# Buying a used bow. What to look for?



## M.Schmitz87 (Mar 12, 2013)

So i figured out what bow fits me and im comfortable shooting. 
Soon i would like to purchase a used bow. 
But what am i looking for?
What are the most common signs of heavy use or a clear sign to stay away from the deal?
Thanks for your your help.


----------



## howa1500 (Sep 9, 2013)

Makes sure the limbs and cams are in good shape. Always replace the strings you have no way of telling how long it has been used better rate than sorry 

Sent from my XT907 using Ohub Campfire mobile app


----------



## STG8008 (Sep 14, 2011)

Wipe a cotton ball over the limbs to check for limb splintering/cracks


----------



## Luv2hunteup (Mar 22, 2003)

Ask the owner if it is stock.


----------



## Chocha (Aug 3, 2006)

Buy it used, from a trust worthy shop.. Unless you know the person very well...

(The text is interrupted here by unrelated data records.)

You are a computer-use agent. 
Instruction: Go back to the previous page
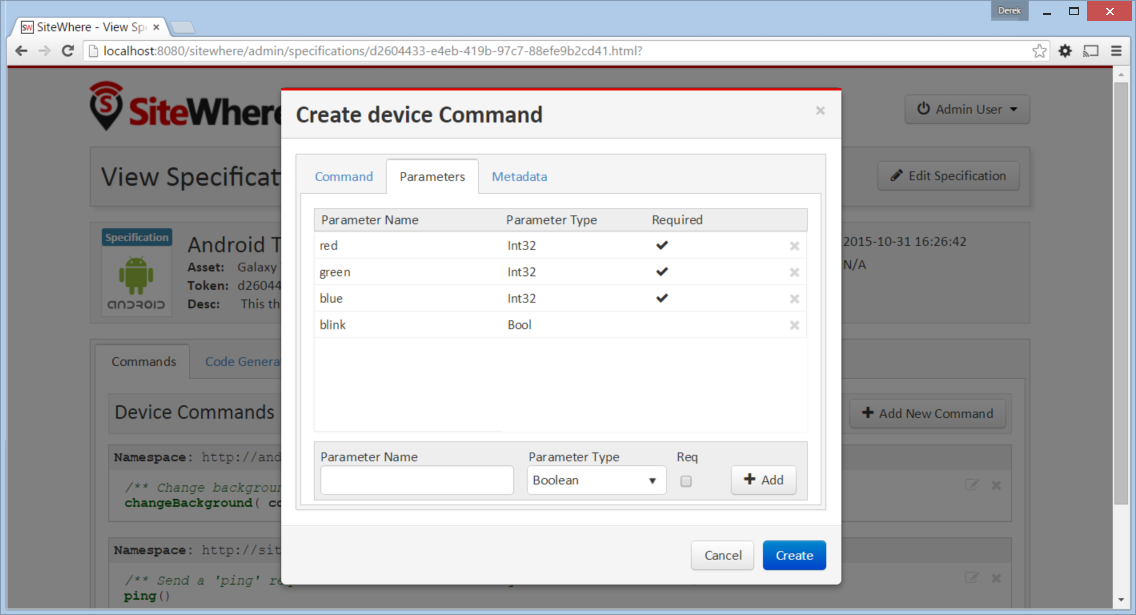[x=21, y=51]
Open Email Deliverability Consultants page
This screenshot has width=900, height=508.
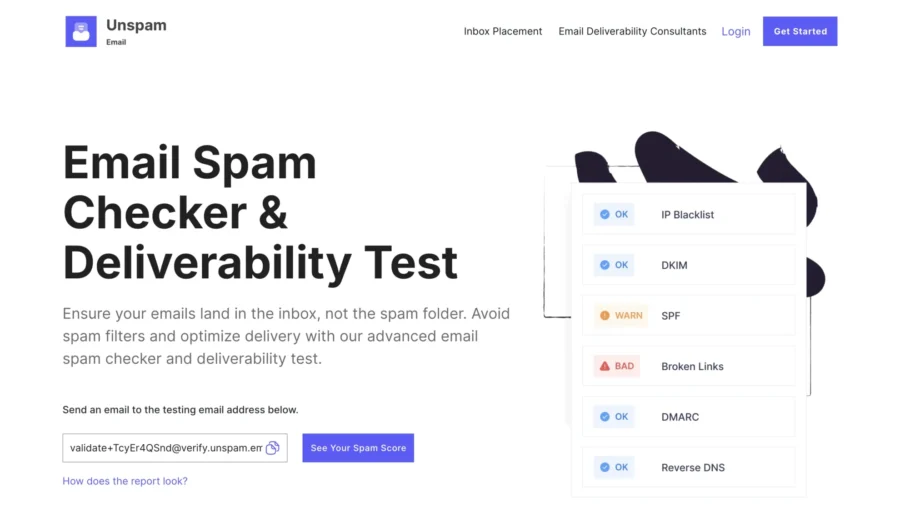[x=632, y=31]
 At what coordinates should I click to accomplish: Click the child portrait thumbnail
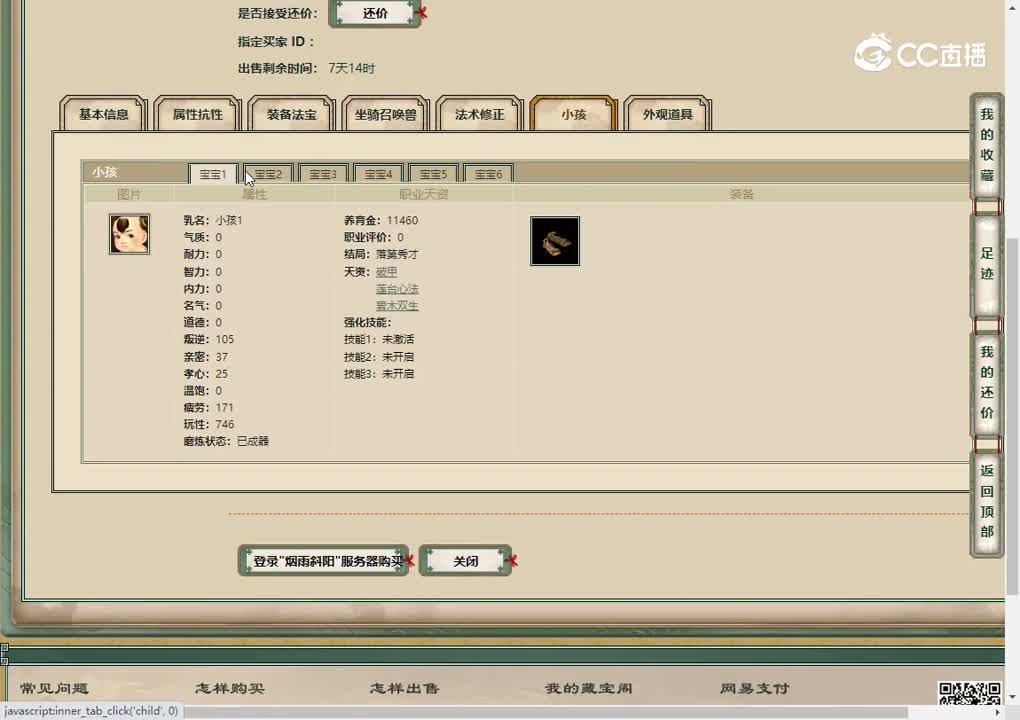129,233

I learned the hard way when I purchased one that I thought checked out only to find out some time later the riser was tweaked... Hardly noticeable by naked eye until the my tech pointed it out...


----------



## Martian (Apr 28, 2011)

STG8008 said:


> Wipe a cotton ball over the limbs to check for limb splintering/cracks


 very good tip, never thought of that


----------



## BBD3393 (Apr 9, 2012)

It wouldn't hurt to take the bow into a bow shop before you buy it. Something's are hard to explain to a person without them actually seeing it, just make sure you take it to a trustworthy shop.


----------



## Martian (Apr 28, 2011)

also, unless I knew exactly what to look for, or who you were buying it from, you might try archery talk, over craigslist. Not that everybody on A T is reliable, or everyone on cl is a scammer, but you may have better luck buying a bow from an archer, as opposed to weekend warrior, or guy who found it at a garage sale, and is trying to flip it. If you do cruise A T, C L, and ebay, you may be able to come up with realistic blue book price of your bow.


----------



## M.Schmitz87 (Mar 12, 2013)

Thanks for the great tips. I discovered Archery Talk after another MS member pointed it out to me the other day. 
A lot of great folks her in MS. Thanks again.


----------